(Inside Science) -- Chronic pain can be a debilitating condition, impacting everything from mood and health to overall well-being. Unfortunately, many treatment options aren’t very effective. Worse, commonly prescribed drugs like opioids are highly addictive. They can cause nausea, sleepiness and other side effects. And they are potentially deadly.
According to the National Institutes of Health, more than 115 people die each day in the United States from opioid overdose. It’s become a public health crisis.
But what about using marijuana for pain relief? Could that help address the opioid crisis?
There is some evidence to suggest that cannabinoids -- a class of chemical components in marijuana plants -- can be effective in alleviating pain, either alongside or in place of opioids.
As medical marijuana becomes more accessible in the U.S., it may serve as a safer option for some kinds of pain relief and help reduce the number of people becoming addicted to opioids. But some patients are receiving medical advice from their local dispensary, a trend some doctors are worried about.
“Instead of their provider giving them information on the cannabis in terms of pain relief, they were actually getting their knowledge or obtaining their knowledge from people that had cannabis shops or marijuana type shops,” said Jacquelyn Bainbridge, a clinical pharmacy specialist at the University of Colorado Denver.
Clinical trials are currently underway to examine dosage, side effects, methods for administering marijuana, and its effectiveness at relieving pain. Armed with clinical evidence, doctors can make reliable recommendations for its use as an alternative to opioids.

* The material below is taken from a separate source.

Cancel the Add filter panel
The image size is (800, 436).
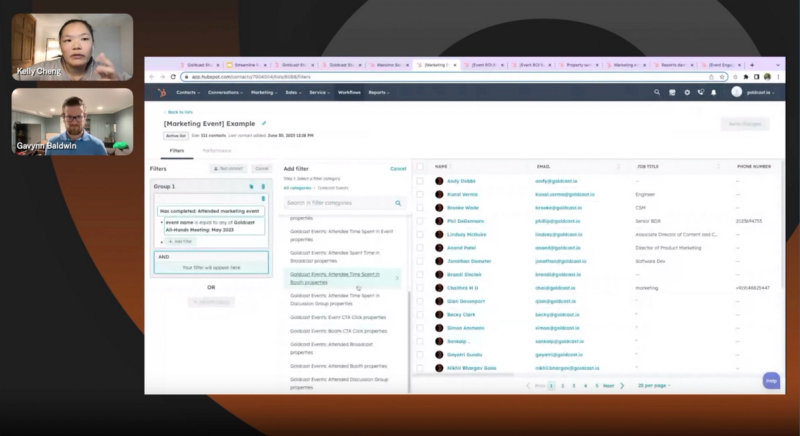(x=398, y=169)
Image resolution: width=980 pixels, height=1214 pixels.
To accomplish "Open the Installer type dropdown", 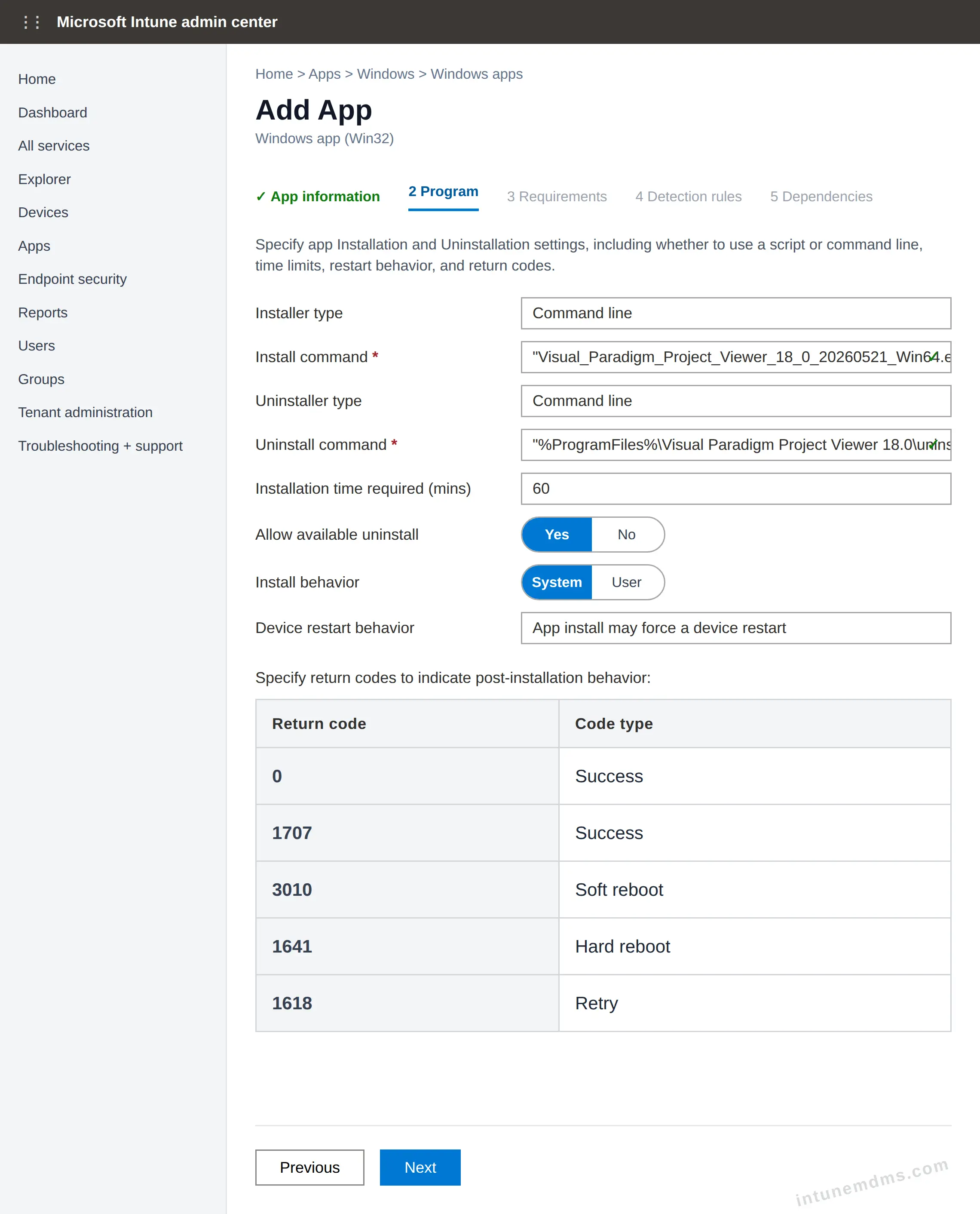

“So, we don't know exactly what to prescribe, so we need to know what patients are actually doing, so that we know better what to prescribe, or physicians know or health care practitioners know what to prescribe,” said Bainbridge.
“The other big piece is, really, what about drug interactions? We know that there are some drug-drug interactions that occur. We need to have a better handle on what those drug-drug interactions actually look like in order to balance the patient’s other medications that they may be taking. So that’s a big ‘if’ out there. And this kind of research is really important to have done in a well-controlled fashion because you know exactly what the patient is getting, so you know the THC component, you know how the methods are delivered,” said Bainbridge.
Cannabis comes in many different forms -- patients can smoke it, eat it, vape it or use it topically on the skin. Also, different products have different amounts of THC or CBD -- the two most abundant cannabinoids found in cannabis. They both interact with the body’s endocannabinoid system but produce different effects. Doctors are now learning what works best for individual patients.
“Are they consuming a THC product with a little bit of CBD? Are they utilizing a product that has more CBD and low THC? And basically, I think figuring out that ratio for a specific disorder or disease state is also really essential. So, we’ll never know unless we actually conduct the research to figure all of that out,” said Bainbridge.
The bottom line -- will pot replace opioids for pain?
“I don't think it will completely replace opioids for certain types of pain. But I think -- I think it probably shares a role. So, it may decrease the opioid use overall. And we might find out that it’s a safer option for patients than an opioid prescription, which obviously can be lethal for many patients,” concluded Bainbridge.